__WORK INSTRUCTIONS__:
Beginning with the line containing "Click the イニシャル initials input box" and ending with the last line of the records, set down every line exactly.

════════════════════

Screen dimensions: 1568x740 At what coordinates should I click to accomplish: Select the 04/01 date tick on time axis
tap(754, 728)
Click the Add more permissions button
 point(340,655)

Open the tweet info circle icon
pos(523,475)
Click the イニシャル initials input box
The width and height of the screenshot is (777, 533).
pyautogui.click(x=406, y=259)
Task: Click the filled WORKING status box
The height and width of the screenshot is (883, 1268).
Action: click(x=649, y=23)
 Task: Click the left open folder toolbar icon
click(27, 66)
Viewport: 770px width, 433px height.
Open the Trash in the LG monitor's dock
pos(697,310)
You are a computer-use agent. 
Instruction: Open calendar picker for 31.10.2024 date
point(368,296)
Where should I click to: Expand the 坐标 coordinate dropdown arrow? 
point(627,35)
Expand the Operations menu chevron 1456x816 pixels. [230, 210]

════════════════════

__RESPONSE__:
Click the イニシャル initials input box
The width and height of the screenshot is (777, 533).
pyautogui.click(x=406, y=259)
Task: Click the filled WORKING status box
The height and width of the screenshot is (883, 1268).
Action: click(x=649, y=23)
 Task: Click the left open folder toolbar icon
click(27, 66)
Viewport: 770px width, 433px height.
Open the Trash in the LG monitor's dock
pos(697,310)
You are a computer-use agent. 
Instruction: Open calendar picker for 31.10.2024 date
point(368,296)
Where should I click to: Expand the 坐标 coordinate dropdown arrow? 
point(627,35)
Expand the Operations menu chevron 1456x816 pixels. [230, 210]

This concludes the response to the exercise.